Muhammadiyah sangat tidak anti kritik, apalagi dalam rangka untuk mencari rumusan yang paling tepat dalam tata kelola kehidupan beragama.

Ketika seorang Profesor dari Jepang mengkritik penentuan waktu salat shubuh di Indonesia yang lebih cepat 20 menit, Muhammadiyah jadi bergerak cepat mencermati kritik itu. Dan jadilah penyesuaian ulang jadwal salat shubuh di masjid-masjid Muhammadiyah.

Andai TDj mengerti, bahwa arti sebuah “kritik” bagi Muhammadiyah itu sangat fundamental. Karena sekali masukan dan saran itu setelah melalui serangkaian pengujian terbukti mapan, tidak segan-segan Muhammadiyah mengikuti. Tapi bukan taklid.
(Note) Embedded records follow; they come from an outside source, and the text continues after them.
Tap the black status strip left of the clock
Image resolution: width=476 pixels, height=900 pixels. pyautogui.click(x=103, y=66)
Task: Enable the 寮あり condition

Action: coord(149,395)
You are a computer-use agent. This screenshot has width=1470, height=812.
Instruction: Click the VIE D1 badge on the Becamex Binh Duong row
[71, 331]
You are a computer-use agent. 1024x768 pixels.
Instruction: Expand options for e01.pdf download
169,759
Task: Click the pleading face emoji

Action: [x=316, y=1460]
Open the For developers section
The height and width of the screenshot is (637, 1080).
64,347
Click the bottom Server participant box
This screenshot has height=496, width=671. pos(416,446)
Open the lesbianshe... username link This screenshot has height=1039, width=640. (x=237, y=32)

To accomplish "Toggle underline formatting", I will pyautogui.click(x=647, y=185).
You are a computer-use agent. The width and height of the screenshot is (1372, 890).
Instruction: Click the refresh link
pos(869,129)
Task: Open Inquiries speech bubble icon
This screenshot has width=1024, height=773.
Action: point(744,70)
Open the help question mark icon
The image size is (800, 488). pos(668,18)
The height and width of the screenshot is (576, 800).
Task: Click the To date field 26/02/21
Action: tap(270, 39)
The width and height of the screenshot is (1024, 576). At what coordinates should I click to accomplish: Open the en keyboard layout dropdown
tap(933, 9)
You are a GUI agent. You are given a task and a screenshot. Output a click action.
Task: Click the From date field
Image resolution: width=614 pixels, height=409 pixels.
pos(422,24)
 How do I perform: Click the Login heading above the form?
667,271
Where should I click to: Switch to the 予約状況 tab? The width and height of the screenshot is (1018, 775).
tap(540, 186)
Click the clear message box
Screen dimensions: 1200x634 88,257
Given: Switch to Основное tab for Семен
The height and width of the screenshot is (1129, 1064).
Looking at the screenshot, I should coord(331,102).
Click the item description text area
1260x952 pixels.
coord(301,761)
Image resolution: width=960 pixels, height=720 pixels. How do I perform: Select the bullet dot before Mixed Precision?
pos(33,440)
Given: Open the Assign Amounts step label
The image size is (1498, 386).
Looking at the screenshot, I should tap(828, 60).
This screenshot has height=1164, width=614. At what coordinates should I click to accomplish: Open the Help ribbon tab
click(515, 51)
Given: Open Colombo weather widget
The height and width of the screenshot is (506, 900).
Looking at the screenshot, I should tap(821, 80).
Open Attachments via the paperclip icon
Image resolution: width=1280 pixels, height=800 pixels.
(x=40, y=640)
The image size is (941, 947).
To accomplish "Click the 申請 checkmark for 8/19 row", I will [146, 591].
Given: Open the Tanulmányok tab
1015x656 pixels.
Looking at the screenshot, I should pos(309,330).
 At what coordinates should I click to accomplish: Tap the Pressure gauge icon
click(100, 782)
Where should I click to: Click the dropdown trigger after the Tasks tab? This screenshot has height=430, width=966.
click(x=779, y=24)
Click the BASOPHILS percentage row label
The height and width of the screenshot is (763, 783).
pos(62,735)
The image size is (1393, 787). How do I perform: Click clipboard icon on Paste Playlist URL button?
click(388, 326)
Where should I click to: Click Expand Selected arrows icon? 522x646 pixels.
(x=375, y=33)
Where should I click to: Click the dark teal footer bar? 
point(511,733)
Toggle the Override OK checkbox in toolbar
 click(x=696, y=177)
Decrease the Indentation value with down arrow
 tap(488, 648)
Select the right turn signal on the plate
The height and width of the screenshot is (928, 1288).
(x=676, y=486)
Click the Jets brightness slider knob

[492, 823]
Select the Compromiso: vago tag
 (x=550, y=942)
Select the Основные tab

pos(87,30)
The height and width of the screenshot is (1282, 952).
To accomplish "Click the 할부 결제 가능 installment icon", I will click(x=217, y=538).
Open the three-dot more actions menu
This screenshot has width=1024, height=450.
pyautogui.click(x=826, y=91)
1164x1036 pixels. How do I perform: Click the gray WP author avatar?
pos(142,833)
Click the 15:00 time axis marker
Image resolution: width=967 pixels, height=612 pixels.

Muhammadiyah sangat serius menanggapi kritik. Jangankan sekadar urusan kriteria, jadwal salat saja bisa berubah. Dan kritik itu bukan sekadar diterima lalu masuk laci meja, tapi betul-betul mengubah apa yang sebelumnya. Seserius itu.

Jadi, tidak salah kalau Muhammadiyah perlu waktu mencermati masukan TDj. Bukan tidak menerima atau mendengarkan, tapi murni karena ini harus melalui pengujian ketat. Karena implikasinya sangat super serius bagi Muhammadiyah. Di sinilah kita menguji apakah TDj memang melancarkan “kritik” atau justru sekadar himbauan yang kelewat batas otoritas.